(Originally published in the April 2021 edition of The Walleye Magazine)
Responding to the COVID-19 pandemic has been all about flexibility and adapting to an often quickly changing landscape. At the Thunder Bay Regional Health Sciences Centre, Kathryn Shewfelt has been seeing that firsthand. Shewfelt is the hospital’s director of environmental services and, during the COVID-19 pandemic, she’s also serving as one of the emergency preparedness specialists for the health sciences centre’s incident management team, as well as the support services lead for operations. We spoke with her about adapting to changing times and how some protocols have evolved.
The Walleye: Within the hospital’s COVID-19 response, what does your job entail?
Kathryn Shewfelt: I work with Nicole Moffett, who is our manager of emergency preparedness and security, who’s really our resident expert and an amazing resource for us on incident management. What we do in that role [is] we help set up and adjust the incident management structure, and make recommendations about where projects and items fall within the structure. And then as the support services lead within operations, I oversee the implementation of any support services projects. So that’s really the hat that I wear on a day-to-day basis with my departments in housekeeping, laundry, portering, nutrition, food services, security, [and] medical device reprocessing—making sure all of those programs are able to implement their projects. And then I also took on implementing any projects that really didn’t fall into the other groups, so the clinical and support services branches.
TW: How have you had to adapt various support services during COVID?
KS: It’s really varied for each department and really varied depending on where we are in the pandemic. So as you can imagine, for the emergency preparedness and security department, really that focus on emergency management has come into the fore[…]. For our laundry department, for example, in the beginning when there were shortages of personal protective equipment around the world, we were looking at other options and switched some of our supplies over to reusable versus disposable.
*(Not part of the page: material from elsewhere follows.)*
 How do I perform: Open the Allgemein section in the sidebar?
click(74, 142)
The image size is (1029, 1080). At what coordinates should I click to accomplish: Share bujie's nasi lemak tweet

So our laundry department saw a big increase because all of a sudden we were reprocessing and washing isolation gowns to support our frontline staff. Within medical device reprocessing, in the beginning when the provincial government mandated that we shut down [non-emergency surgeries], we were actually able to redeploy some of our staff to other areas, so our staff really stepped up and volunteered to help in other departments within the hospital. For our housekeeping department, as you can imagine, [there is] an increased focus on infection control practices, so really making sure that those policies and practices are up to date […] and that we’re implementing them appropriately and changing them as needed as information changes within the pandemic.
TW: How has infection control evolved over the course of the pandemic?
KS: We’ve always had really tight infection control practices. [We are] very stringent about what we need to do, so it was really about working really closely with our infection prevention and control department, and we do that regularly to make sure that any changes in policies or recommendations that were coming down through the ministries were implemented. And [we are] really making sure that we have enough staff to address those issues. So for us it was more making sure that our teams were trained on practices and kept up to date on the changes and then making sure that we had enough staff available to provide the services.
TW: Have you had to add staff?
KS: Yes, we have. We have added staff; we’ve increased hours of some of our existing staff and then brought in some temporary staff to help cover our hours as well.
TW: How has the pandemic changed your sense of your responsibilities at work?
KS: I think the biggest change has really just been the focus on COVID and the pandemic and the incident management piece, so really having to be flexible in our roles and really just stepping in where help is needed versus staying within the role that we’ve been assigned within the organization. I think that’s been the biggest shift— really helping the departments that report to us be able to shift as needed, and supporting the incident management structure. That’s been a big chunk of the work.
This interview has been edited for length and clarity.